Very chocolaty muffins
Makes 6 | prep 10 mins | total time
- 150g dark chocolate (about 50% cocoa solids)
- 1 x 150ml carton double cream
- 75g unsalted butter, in pieces
- 125g milk chocolate
- 50ml semi-skimmed milk
- 50g dark muscovado sugar
- 2 large eggs
- 175g plain flour
- 2 tbsp cocoa powder
- 1 tbsp baking powder
- a pinch of ground cinnamon
- Chop 75g of the dark chocolate into small pieces. Put in a bowl with 40ml (3 tablespoons) of the cream, set over a pan of barely simmering water and stir to melt. Tip into a plastic box, cover and chill in the freezer for 30 minutes.
- Preheat the oven to 200°C, fan 180°C, gas 6. Melt the butter; cool slightly.

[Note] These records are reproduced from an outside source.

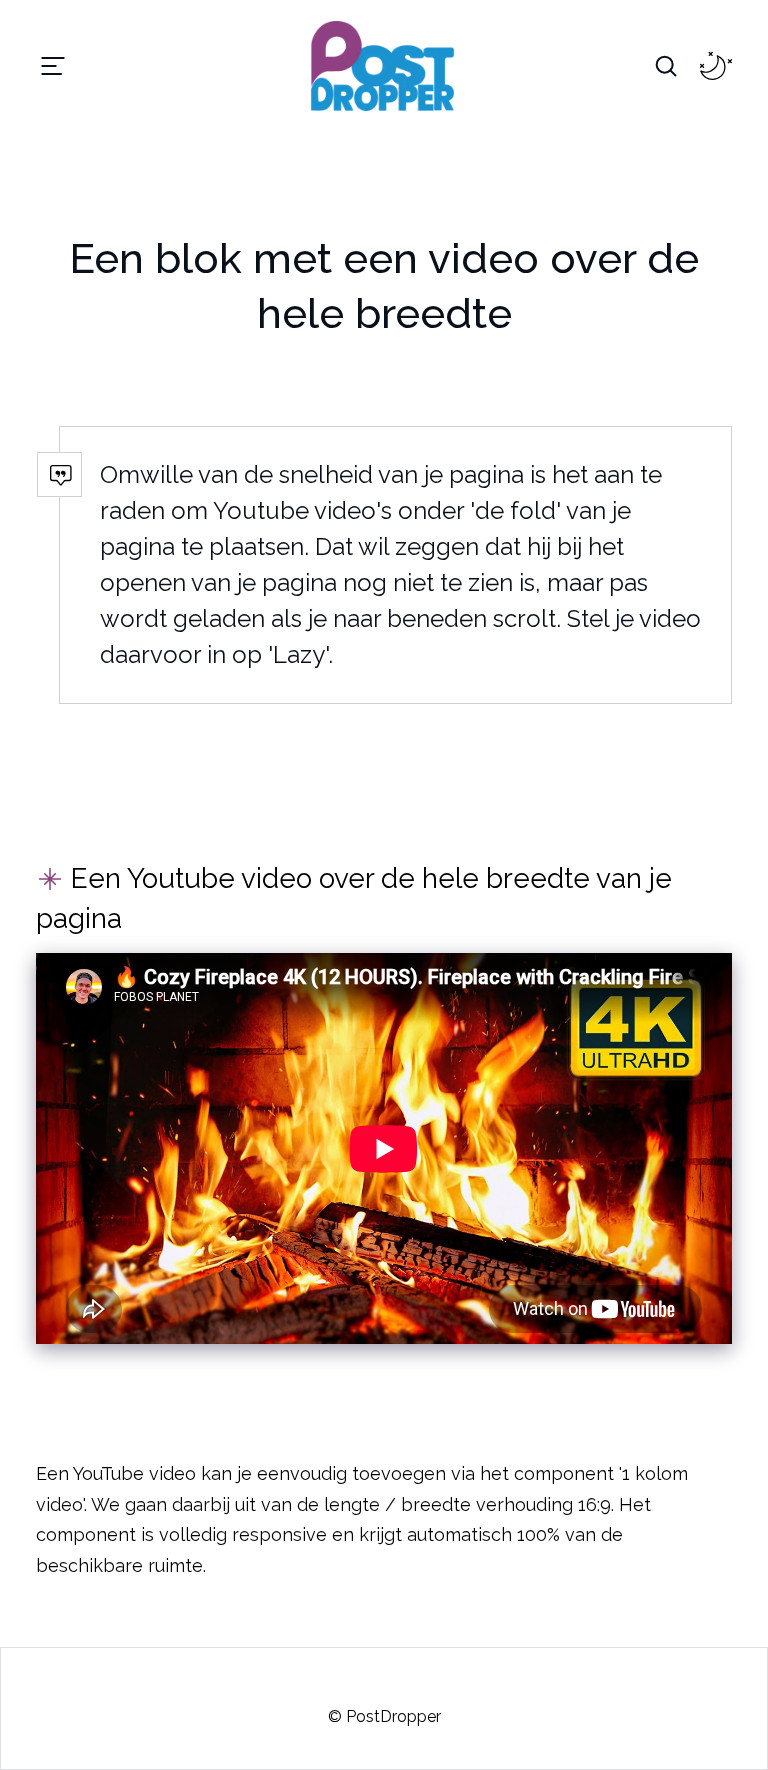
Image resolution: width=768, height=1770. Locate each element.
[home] (353, 66)
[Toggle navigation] (53, 66)
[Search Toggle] (666, 66)
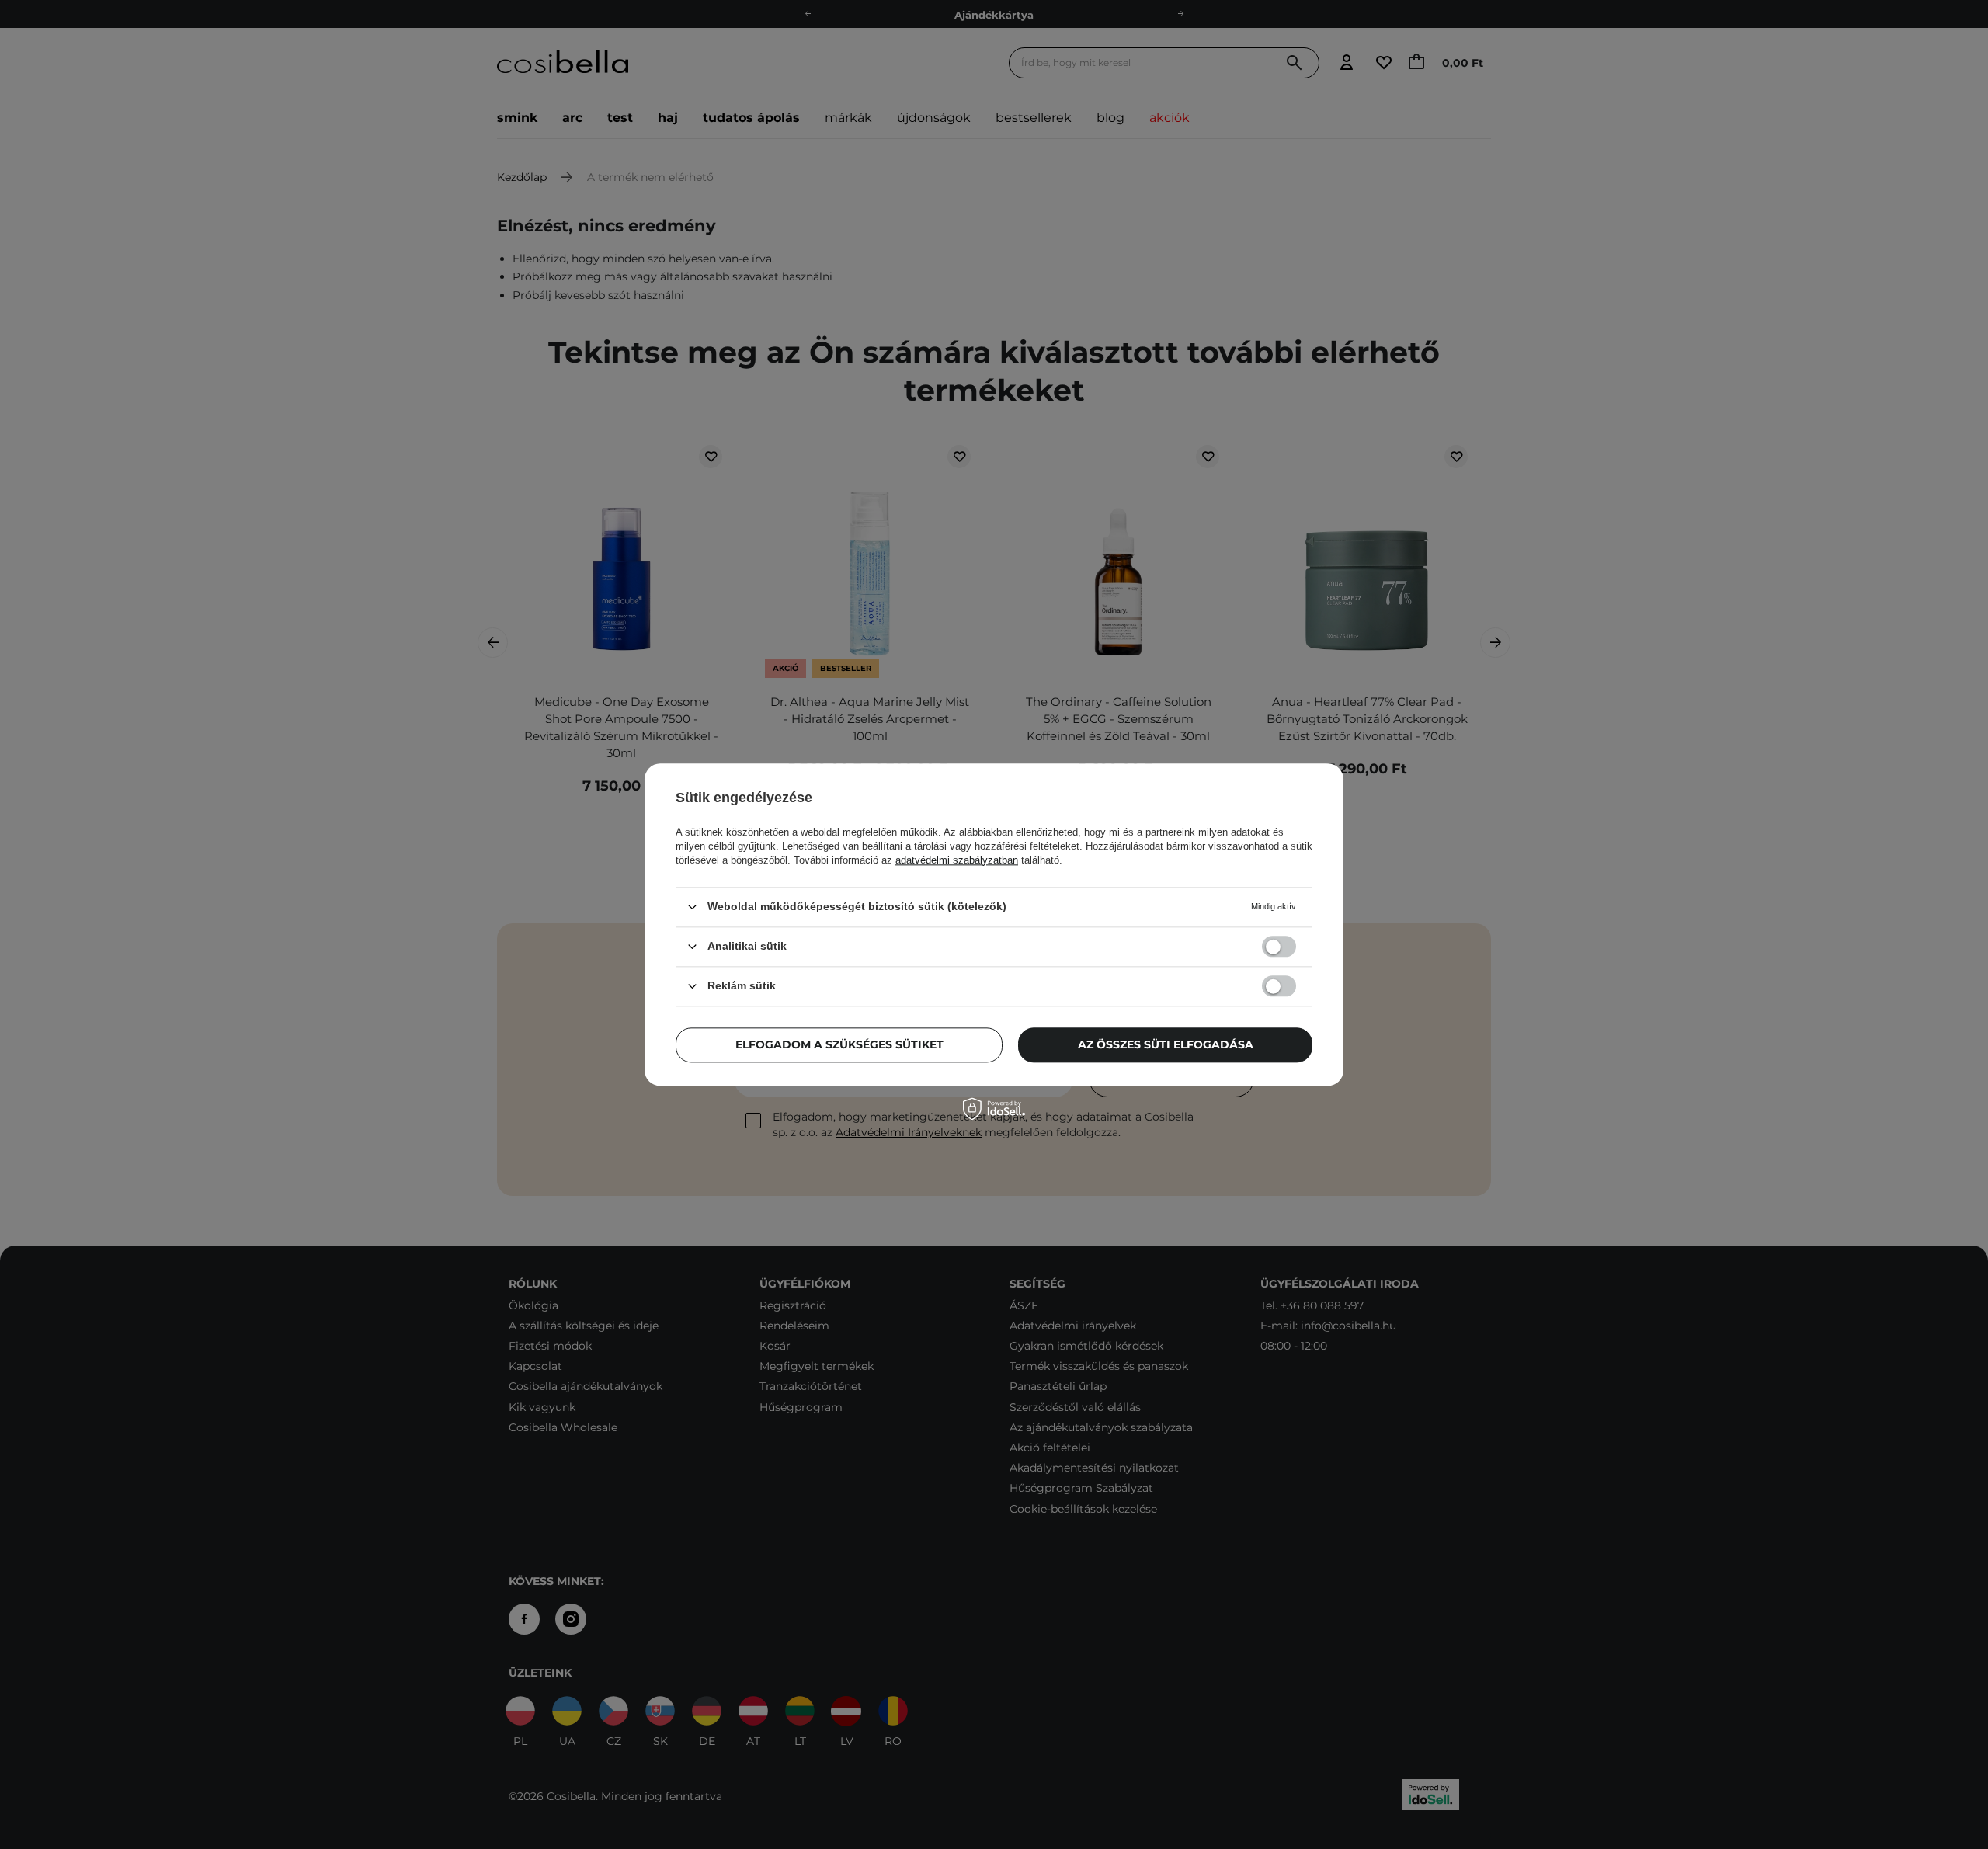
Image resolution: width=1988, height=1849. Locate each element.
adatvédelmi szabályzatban (956, 860)
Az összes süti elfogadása (1165, 1044)
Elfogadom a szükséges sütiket (839, 1044)
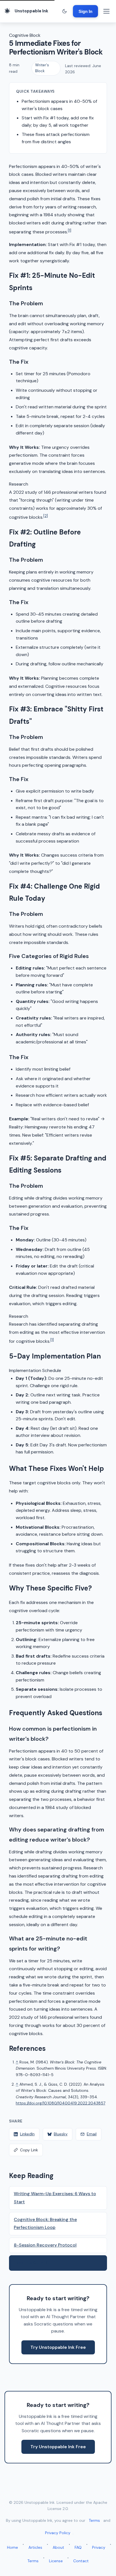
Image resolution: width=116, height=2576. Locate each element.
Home (12, 2547)
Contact (81, 2560)
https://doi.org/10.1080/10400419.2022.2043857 (60, 2103)
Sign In (85, 11)
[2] (45, 515)
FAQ (78, 2547)
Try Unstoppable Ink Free (58, 2347)
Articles (35, 2547)
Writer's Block (42, 68)
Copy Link (29, 2149)
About (58, 2547)
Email (92, 2133)
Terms (94, 2520)
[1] (69, 230)
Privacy (98, 2547)
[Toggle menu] (106, 11)
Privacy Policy (57, 2532)
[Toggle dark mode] (64, 11)
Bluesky (61, 2133)
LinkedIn (27, 2133)
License (56, 2560)
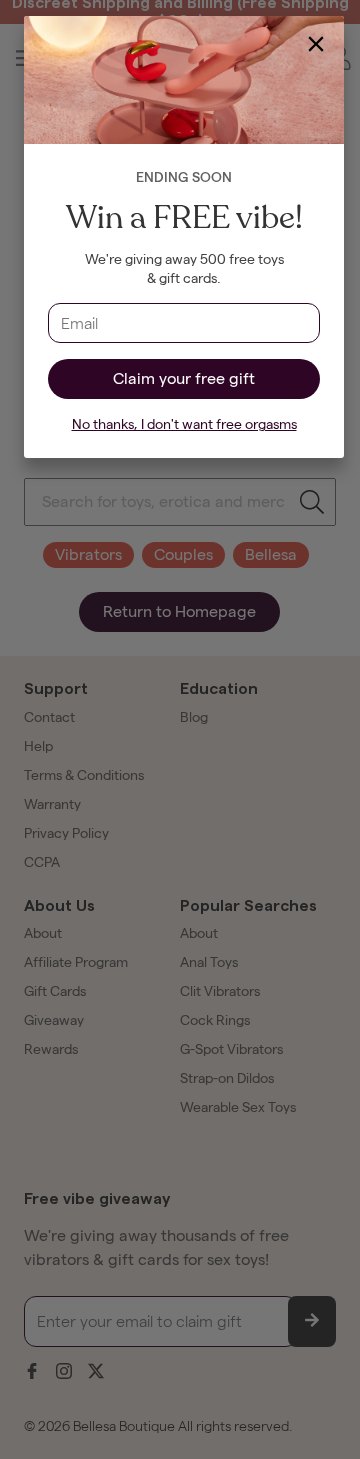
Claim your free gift (184, 378)
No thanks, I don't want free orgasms (184, 424)
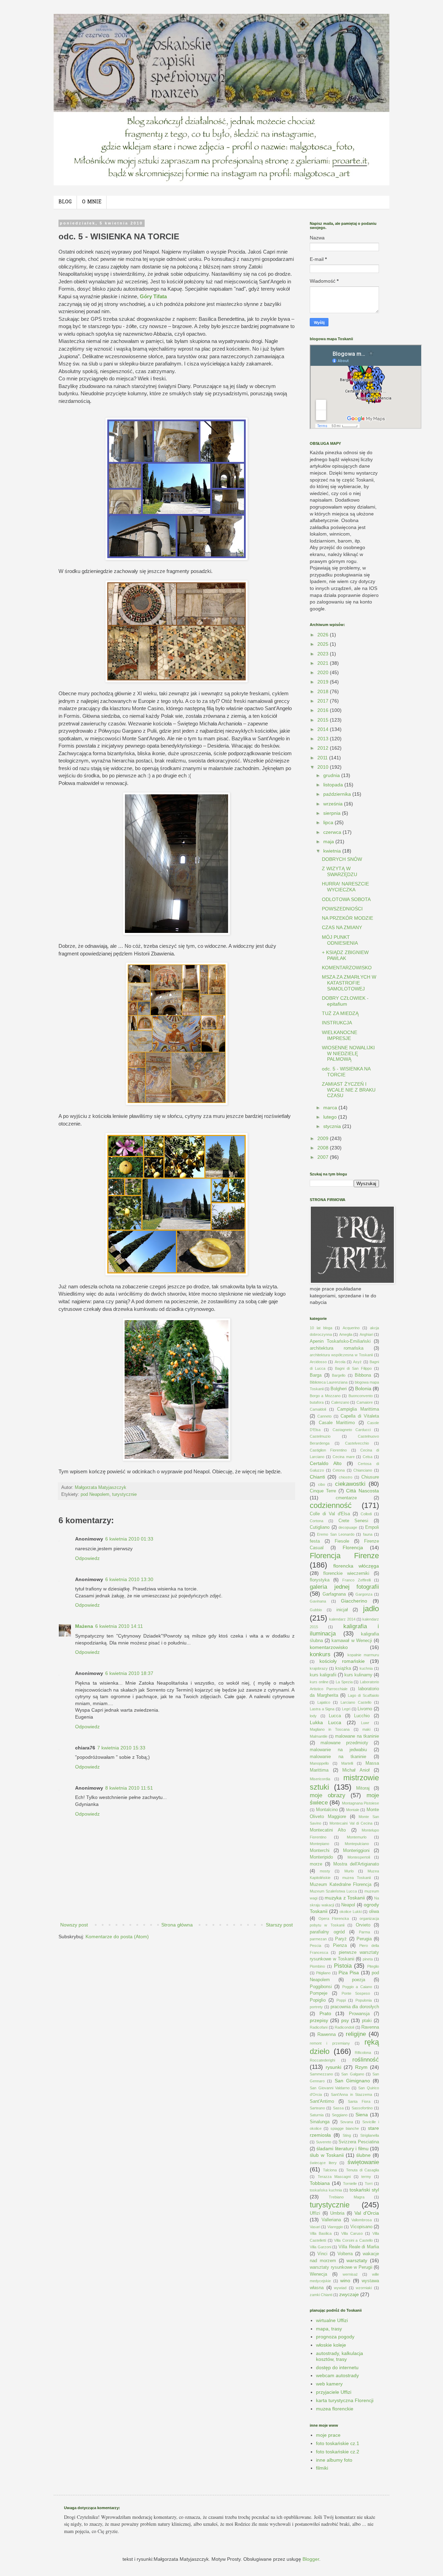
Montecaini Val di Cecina (350, 1823)
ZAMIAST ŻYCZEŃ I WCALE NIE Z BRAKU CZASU (349, 1090)
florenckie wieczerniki (346, 1573)
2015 (323, 720)
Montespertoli (358, 1857)
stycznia (332, 1126)
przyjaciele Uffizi (333, 2392)
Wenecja (318, 2274)
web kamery (329, 2384)
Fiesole (342, 1541)
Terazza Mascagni (334, 2176)
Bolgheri (339, 1388)
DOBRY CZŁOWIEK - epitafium (345, 1001)
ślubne (363, 2155)
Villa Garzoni (320, 2247)
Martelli (347, 1763)
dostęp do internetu (337, 2367)
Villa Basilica (321, 2233)
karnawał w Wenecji (352, 1640)
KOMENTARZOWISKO (347, 967)
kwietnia (332, 851)
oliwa (374, 1911)
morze (316, 1864)
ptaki (367, 2020)
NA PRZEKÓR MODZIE (347, 918)
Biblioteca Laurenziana (328, 1382)
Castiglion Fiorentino (328, 1450)
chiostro (345, 1477)
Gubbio (316, 1610)
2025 (323, 644)
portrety (316, 2007)
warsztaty (356, 2260)
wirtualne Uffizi (332, 2320)
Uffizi (315, 2213)
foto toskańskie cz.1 (337, 2443)
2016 (323, 710)
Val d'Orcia (366, 2213)
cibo (321, 1484)
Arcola (340, 1362)
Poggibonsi (321, 1986)
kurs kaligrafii (323, 1675)
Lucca (335, 1715)
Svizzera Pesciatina (358, 2142)
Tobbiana (320, 2183)
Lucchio (362, 1715)
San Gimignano (352, 2080)
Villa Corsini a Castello (353, 2240)
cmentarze (346, 1498)
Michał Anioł (356, 1770)
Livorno (365, 1708)
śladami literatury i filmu (342, 2148)
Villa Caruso (352, 2233)
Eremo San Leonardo (335, 1534)
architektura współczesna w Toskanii (341, 1355)
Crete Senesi (353, 1520)
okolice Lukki (351, 1911)
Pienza (340, 1945)
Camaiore (364, 1402)
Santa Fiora (359, 2101)
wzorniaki (364, 2288)
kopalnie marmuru (363, 1655)
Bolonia (363, 1388)
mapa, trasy (329, 2328)
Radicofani (318, 2027)
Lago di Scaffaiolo (363, 1695)
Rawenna (326, 2034)
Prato (325, 2013)
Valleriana (331, 2219)
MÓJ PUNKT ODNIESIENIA (340, 940)
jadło (371, 1608)
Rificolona (363, 2052)
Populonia (363, 2000)
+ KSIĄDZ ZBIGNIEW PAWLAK (345, 955)
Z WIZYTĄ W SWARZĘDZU (339, 871)
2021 (323, 663)
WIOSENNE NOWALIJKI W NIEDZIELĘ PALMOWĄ (348, 1053)
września (333, 803)
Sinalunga (319, 2121)
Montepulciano (357, 1844)
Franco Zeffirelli (356, 1580)
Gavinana (318, 1601)
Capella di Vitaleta (360, 1416)
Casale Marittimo (337, 1422)
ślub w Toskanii (327, 2155)
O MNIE (91, 202)
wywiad (340, 2288)
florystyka (319, 1580)
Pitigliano (323, 1973)
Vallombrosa (361, 2220)
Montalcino (327, 1809)
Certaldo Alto (326, 1463)
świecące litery (323, 2163)
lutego (330, 1117)
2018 (323, 691)
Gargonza (363, 1594)
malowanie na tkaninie (338, 1756)
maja (329, 841)
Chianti (317, 1477)
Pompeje (318, 1993)
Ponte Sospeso (356, 1993)
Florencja (353, 1547)
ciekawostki (350, 1484)
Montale (352, 1810)
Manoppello (319, 1763)
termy (366, 2176)
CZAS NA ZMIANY (342, 927)
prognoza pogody (335, 2336)
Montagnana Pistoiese (360, 1803)
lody (313, 1716)
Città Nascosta (362, 1490)
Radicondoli (344, 2027)
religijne (356, 2034)
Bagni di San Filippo (353, 1368)
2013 (323, 738)
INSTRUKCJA (337, 1022)
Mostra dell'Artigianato (356, 1864)
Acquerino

- Roughly chop the rest of the dark chocolate and the milk chocolate. In a large mixing bowl, whisk together the rest of the cream, the milk, sugar, eggs and melted butter.
- Sift in the flour, cocoa, baking powder and cinnamon. Add a pinch of salt and the chopped chocolate; fold gently to combine.
- Divide half the mixture between 6 tulip muffin cases in a muffin tin. Add 1 teaspoon of the chilled chocolate to the middle of each one. Top with the rest of the mixture.
- Bake for 20 minutes. Set aside for 20 minutes, then eat while warm and gooey.